Как мы уже убедились, самолёт есть машина. Это не мои измышления, и не моя прихоть. Я вообще тут ни при чём, ибо таково утверждение десятков тысяч блестящих умов, подаривших человечеству искусство и скорость полёта.
А я, всего лишь, задался целью выяснить, верит ли хотя бы один из них, что самолёт есть нечто большее чем просто машина.
Но в тысяче книг и полумиллионе страниц схем, чертежей и формул нет ни слова, оставляющего хотя бы слабую надежду на ошибочность моих расчётов необходимой длины разбега для самолёта Эверетта Донелли там, на крохотном плато среди гор.
Никто, ни единый голос, не намекает на то, что, при определенных условиях, лётчик, который любит свой самолёт, может заставить машину на несколько мгновений ожить и испытать ответную любовь к своему пилоту, и продемонстрировать её, свершив маленькое лётное чудо. Ни единого слова об этом нигде.
Компьютер сформулировал окончательный приговор: необходимый разбег должен равняться 1594 футам. Это — абсолютный минимум.
Уверяю вас, ошибки здесь нет. Ни под каким видом Чемп не мог преодолеть стену этих деревьев. Это было просто-напросто невозможно. Согласно расчётам, самолёт должен был врезаться в деревья на высоте двадцати восьми футов от поверхности земли, набрав, к этому моменту, скорость в пятьдесят одну милю в час.

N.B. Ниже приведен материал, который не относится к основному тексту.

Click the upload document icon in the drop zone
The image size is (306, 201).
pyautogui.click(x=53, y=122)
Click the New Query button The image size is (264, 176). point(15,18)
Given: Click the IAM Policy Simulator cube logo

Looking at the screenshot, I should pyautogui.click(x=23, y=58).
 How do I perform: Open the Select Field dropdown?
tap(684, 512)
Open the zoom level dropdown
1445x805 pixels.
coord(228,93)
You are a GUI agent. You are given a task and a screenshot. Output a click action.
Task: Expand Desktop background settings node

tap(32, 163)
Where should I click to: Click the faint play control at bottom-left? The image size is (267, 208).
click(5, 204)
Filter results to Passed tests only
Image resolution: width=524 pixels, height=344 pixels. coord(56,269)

Сила удара по главному несущему лонжерону правого крыла в семидесяти двух дюймах от центроплана была бы достаточной для того, чтобы сокрушить главный и задний лонжероны. Смещение центра тяжести заставило бы самолёт перевернуться и зарыться носом в землю.
Сила удара об землю превзошла бы допустимые нагрузки на узлы крепления двигателя. Двигатель вдавился бы внутрь фюзеляжа, проломив, при этом, огнеупорную переборку и пробив топливный бак.

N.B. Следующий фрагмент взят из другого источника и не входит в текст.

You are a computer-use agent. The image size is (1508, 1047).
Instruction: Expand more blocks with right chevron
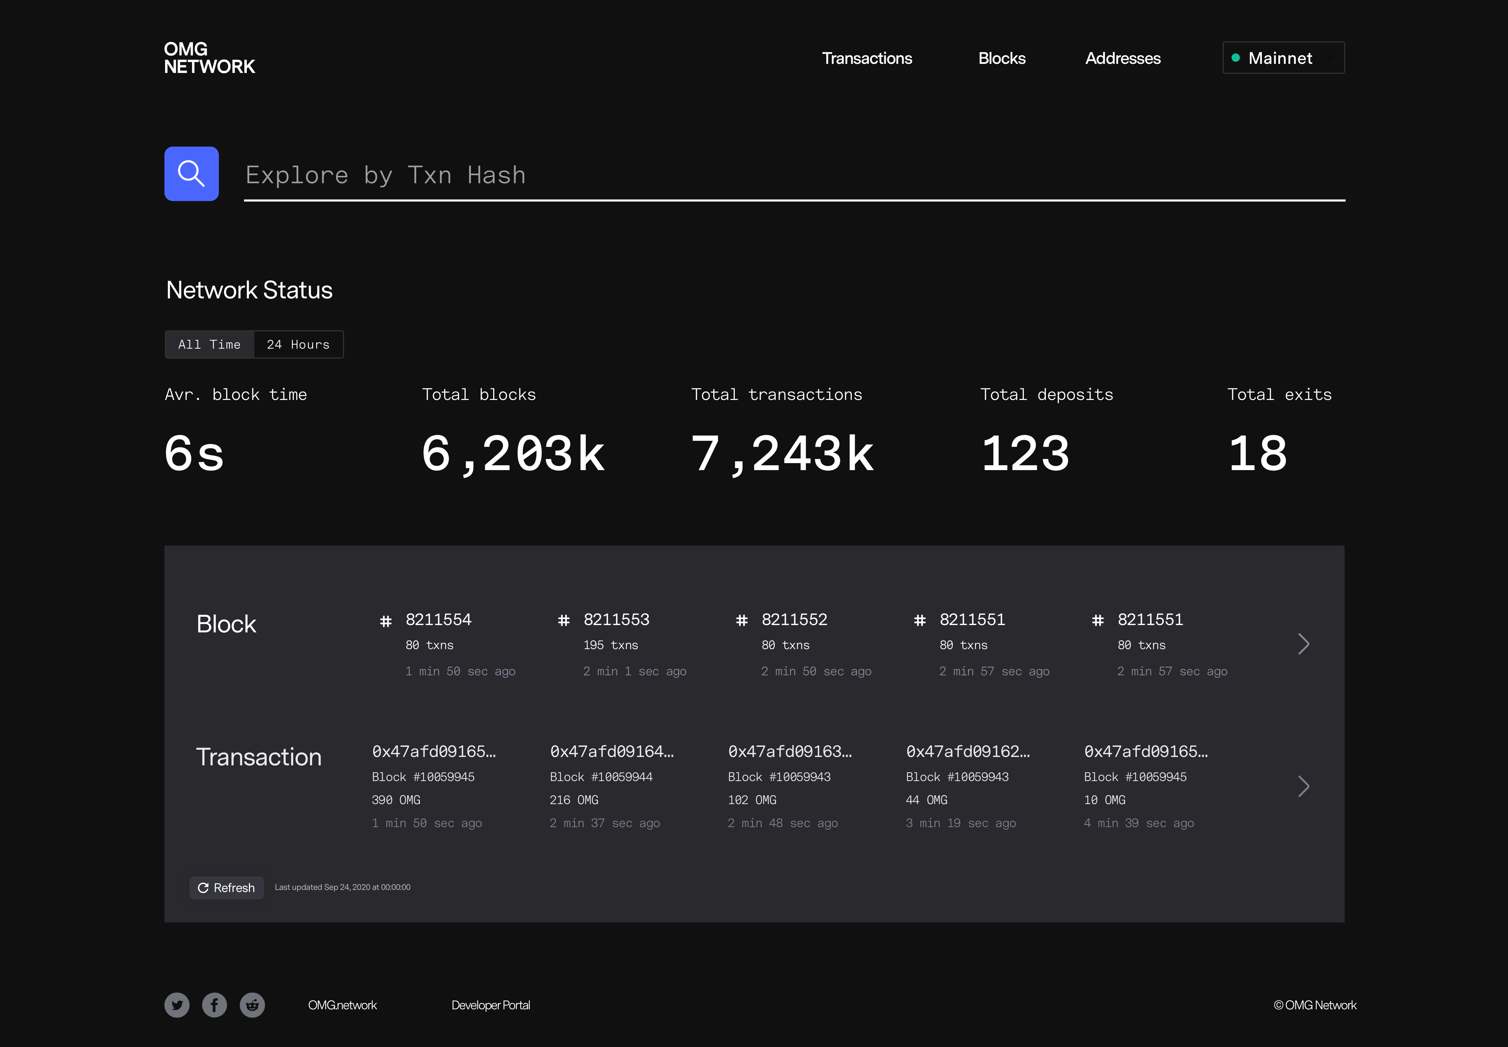(x=1303, y=644)
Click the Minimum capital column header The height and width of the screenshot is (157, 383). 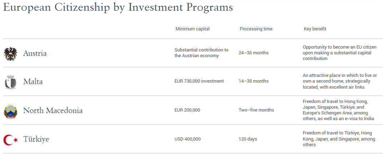(192, 29)
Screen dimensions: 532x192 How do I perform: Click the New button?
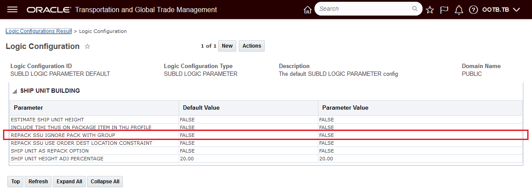[227, 46]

Брызнувший на горячие выхлопные патрубки бензин мигом испарился бы, а пламя из-под головок разгерметизированных, вследствие деформации корпуса двигателя, цилиндров подожгло бы эти пары.
Через четыре минуты тридцать секунд самолёт был бы полностью охвачен пламенем. И неизвестно, хватило бы этого времени на то, чтобы тот, кто находился в машине, успел прийти в сознание после удара, выбраться наружу и удалиться на безопасное расстояние.
Последний пункт, а именно степень достаточности промежутка времени для выполнения определённых действий, не описывается законами аэродинамики и теоретической механики сопротивления материалов и потому является величиной неопределенной.
Всё это было описано мною с одной лишь целью: ещё раз напомнить вам о том, что самолёт, на котором летают — не более, чем машина. И как бы нежно вы к нему ни относились, как бы его ни лелеяли, машиной он и останется. Самолёт суть машина.
И потому в то утро я никак не мог увидеть, как Эверетт Донелли садится на своем Чемпе и подруливает к заправке. И я, конечно, не мог ему заявить:
— Эверетт, ведь ты же — мёртвый!
А он никак не мог рассмеяться в ответ и сказать:
— Ты что спятил? Я такой же мёртвый, как ты. А ну-ка, поведай мне, как это вышло, что я погиб?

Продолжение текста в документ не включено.